Selain memberikan stigma negatif pada kalangan yang kontra RUU P-KS, para pendukung RUU P-KS pun selalu melakukan penyerangan di dunia media sosial. Penyerangan ini dilakukan dalam bentuk komentar-komentar negatif, bullying, bahkan ancaman pemboikotan akun media sosial kontra RUU P-KS.
“Inilah yang membuat kami bingung. Indonesia adalah negara demokrasi. Semua warga negara berhak berpendapat. Namun ketika kami menunaikan hak kami sebagai warga negara, mengapa kami dibungkam? Apakah ini artinya hanya golongan mereka saja yang berhak bersuara?”
Aksi ACN kali ini diadakan serentak di beberapa kota besar di Indonesia. Diantaranya Bandung, Surabaya dan Yogyakarta.

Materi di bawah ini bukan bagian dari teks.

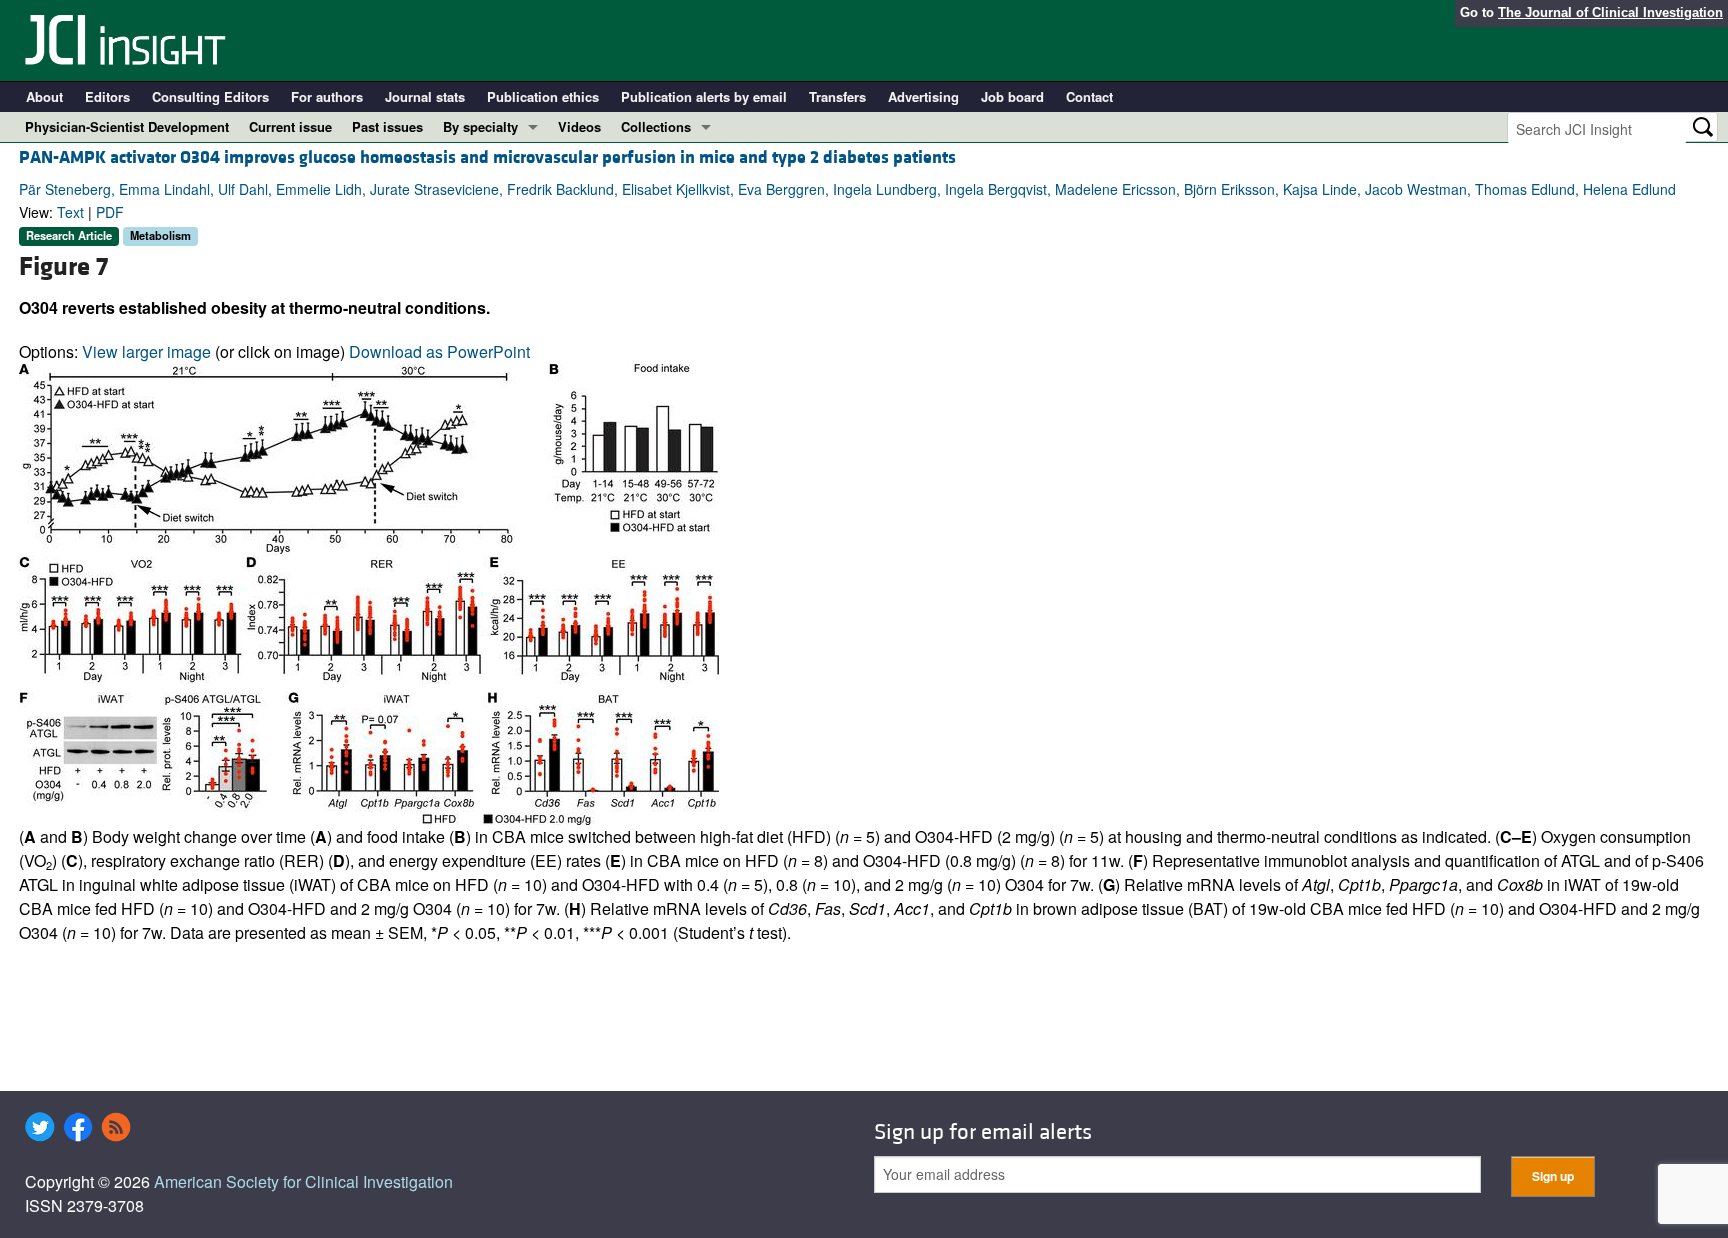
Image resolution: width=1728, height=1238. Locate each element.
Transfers (837, 96)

Ketika ditanya alasan ACN menolak RUU P-KS, Anil menjelaskan “Yang menjadi dasar penolakan kami salah satunya adalah, RUU P-KS tidak mencantumkan Pancasila dan pembukaan UUD 1945 sebagai landasan. Hal ini sangat aneh bagi kami. Para pengusung RUU P-KS mengatakan bahwa RUU ini dibuat untuk melindungi perempuan. Nah, pertanyaan kami adalah, perempuan yang mana? Kalau melindungi perempuan Indonesia, maka seharusnya Pancasila dan UUD 1945 dijadikan landasan RUU ini. Selain itu, tidak ada pasal tentang zina. Menurut mereka, pasal zina sudah ada dalam KUHP. Namun harus kita ketahui bahwa zina yang selama ini diatur adalah zina yang dilakukan oleh seorang lelaki yang terikat pernikahan. Jadi, jika pelaku zina adalah orang yang tidak terikat pernikahan, maka tidak ada aturannya dalam undang-undang kita. Padahal dalam perzinaan yang paling dirugikan adalah perempuan. Inilah pertanyaan besar kami. Jika kampanye mereka mengatakan RUU P-KS dibuat untuk melindungi perempuan, kami balik bertanya: perempuan yang mana?”